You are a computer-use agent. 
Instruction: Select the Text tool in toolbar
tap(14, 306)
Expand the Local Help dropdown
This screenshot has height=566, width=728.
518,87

■ ■ ■ ■ ■

■ **Work to be completed**:
Would you please write out the entire listing exactly?

■ **Result of this task**:
You are a computer-use agent. 
Instruction: Select the Text tool in toolbar
tap(14, 306)
Expand the Local Help dropdown
This screenshot has height=566, width=728.
518,87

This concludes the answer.